- [Exercise description]:
Exact copies of all the entries are required.

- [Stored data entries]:
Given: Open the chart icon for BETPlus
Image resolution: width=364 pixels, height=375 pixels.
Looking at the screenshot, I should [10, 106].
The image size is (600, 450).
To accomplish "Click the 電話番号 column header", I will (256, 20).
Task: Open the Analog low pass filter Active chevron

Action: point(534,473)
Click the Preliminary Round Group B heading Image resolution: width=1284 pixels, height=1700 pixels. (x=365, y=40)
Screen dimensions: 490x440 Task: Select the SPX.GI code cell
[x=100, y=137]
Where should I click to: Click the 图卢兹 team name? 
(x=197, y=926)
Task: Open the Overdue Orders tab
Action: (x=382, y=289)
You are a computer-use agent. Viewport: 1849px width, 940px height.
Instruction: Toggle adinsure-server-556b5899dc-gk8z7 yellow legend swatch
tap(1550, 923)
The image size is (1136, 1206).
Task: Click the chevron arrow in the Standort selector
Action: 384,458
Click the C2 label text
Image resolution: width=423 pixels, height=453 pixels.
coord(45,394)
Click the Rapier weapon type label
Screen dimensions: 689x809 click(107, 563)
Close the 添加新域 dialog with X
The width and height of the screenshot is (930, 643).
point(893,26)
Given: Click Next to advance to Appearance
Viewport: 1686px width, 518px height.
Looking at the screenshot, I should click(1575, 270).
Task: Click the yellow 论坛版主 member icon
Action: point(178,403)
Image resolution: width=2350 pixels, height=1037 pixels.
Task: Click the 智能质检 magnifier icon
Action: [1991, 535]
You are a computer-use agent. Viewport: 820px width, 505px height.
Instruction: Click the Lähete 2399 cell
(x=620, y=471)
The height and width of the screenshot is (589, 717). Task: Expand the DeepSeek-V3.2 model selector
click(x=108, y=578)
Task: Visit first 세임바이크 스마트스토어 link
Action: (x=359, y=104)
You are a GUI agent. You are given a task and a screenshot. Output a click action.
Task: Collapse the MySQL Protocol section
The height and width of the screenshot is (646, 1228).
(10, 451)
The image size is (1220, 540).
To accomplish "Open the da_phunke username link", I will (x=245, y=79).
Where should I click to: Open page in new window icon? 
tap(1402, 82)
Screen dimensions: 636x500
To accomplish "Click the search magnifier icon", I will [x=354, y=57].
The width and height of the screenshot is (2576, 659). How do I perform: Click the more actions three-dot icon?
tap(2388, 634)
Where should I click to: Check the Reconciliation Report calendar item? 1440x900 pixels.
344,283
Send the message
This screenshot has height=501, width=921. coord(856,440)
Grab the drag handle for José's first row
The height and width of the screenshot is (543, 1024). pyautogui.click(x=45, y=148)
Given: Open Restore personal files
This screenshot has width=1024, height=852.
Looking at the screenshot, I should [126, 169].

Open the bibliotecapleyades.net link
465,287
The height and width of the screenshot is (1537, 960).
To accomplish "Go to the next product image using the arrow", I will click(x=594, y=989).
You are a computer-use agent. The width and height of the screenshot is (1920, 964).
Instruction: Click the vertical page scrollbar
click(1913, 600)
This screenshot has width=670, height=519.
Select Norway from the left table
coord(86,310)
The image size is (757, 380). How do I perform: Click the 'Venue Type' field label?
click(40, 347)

- [Task solution]:
Given: Open the chart icon for BETPlus
Image resolution: width=364 pixels, height=375 pixels.
Looking at the screenshot, I should [10, 106].
The image size is (600, 450).
To accomplish "Click the 電話番号 column header", I will (256, 20).
Task: Open the Analog low pass filter Active chevron

Action: point(534,473)
Click the Preliminary Round Group B heading Image resolution: width=1284 pixels, height=1700 pixels. (x=365, y=40)
Screen dimensions: 490x440 Task: Select the SPX.GI code cell
[x=100, y=137]
Where should I click to: Click the 图卢兹 team name? 
(x=197, y=926)
Task: Open the Overdue Orders tab
Action: (x=382, y=289)
You are a computer-use agent. Viewport: 1849px width, 940px height.
Instruction: Toggle adinsure-server-556b5899dc-gk8z7 yellow legend swatch
tap(1550, 923)
The image size is (1136, 1206).
Task: Click the chevron arrow in the Standort selector
Action: 384,458
Click the C2 label text
Image resolution: width=423 pixels, height=453 pixels.
coord(45,394)
Click the Rapier weapon type label
Screen dimensions: 689x809 click(107, 563)
Close the 添加新域 dialog with X
The width and height of the screenshot is (930, 643).
point(893,26)
Given: Click Next to advance to Appearance
Viewport: 1686px width, 518px height.
Looking at the screenshot, I should click(1575, 270).
Task: Click the yellow 论坛版主 member icon
Action: point(178,403)
Image resolution: width=2350 pixels, height=1037 pixels.
Task: Click the 智能质检 magnifier icon
Action: [1991, 535]
You are a computer-use agent. Viewport: 820px width, 505px height.
Instruction: Click the Lähete 2399 cell
(x=620, y=471)
The height and width of the screenshot is (589, 717). Task: Expand the DeepSeek-V3.2 model selector
click(x=108, y=578)
Task: Visit first 세임바이크 스마트스토어 link
Action: (x=359, y=104)
You are a GUI agent. You are given a task and a screenshot. Output a click action.
Task: Collapse the MySQL Protocol section
The height and width of the screenshot is (646, 1228).
(10, 451)
The image size is (1220, 540).
To accomplish "Open the da_phunke username link", I will (x=245, y=79).
Where should I click to: Open page in new window icon? 
tap(1402, 82)
Screen dimensions: 636x500
To accomplish "Click the search magnifier icon", I will [x=354, y=57].
The width and height of the screenshot is (2576, 659). How do I perform: Click the more actions three-dot icon?
tap(2388, 634)
Where should I click to: Check the Reconciliation Report calendar item? 1440x900 pixels.
344,283
Send the message
This screenshot has height=501, width=921. coord(856,440)
Grab the drag handle for José's first row
The height and width of the screenshot is (543, 1024). pyautogui.click(x=45, y=148)
Given: Open Restore personal files
This screenshot has width=1024, height=852.
Looking at the screenshot, I should [126, 169].

Open the bibliotecapleyades.net link
465,287
The height and width of the screenshot is (1537, 960).
To accomplish "Go to the next product image using the arrow", I will click(x=594, y=989).
You are a computer-use agent. The width and height of the screenshot is (1920, 964).
Instruction: Click the vertical page scrollbar
click(1913, 600)
This screenshot has width=670, height=519.
Select Norway from the left table
coord(86,310)
The image size is (757, 380). How do I perform: Click the 'Venue Type' field label?
click(40, 347)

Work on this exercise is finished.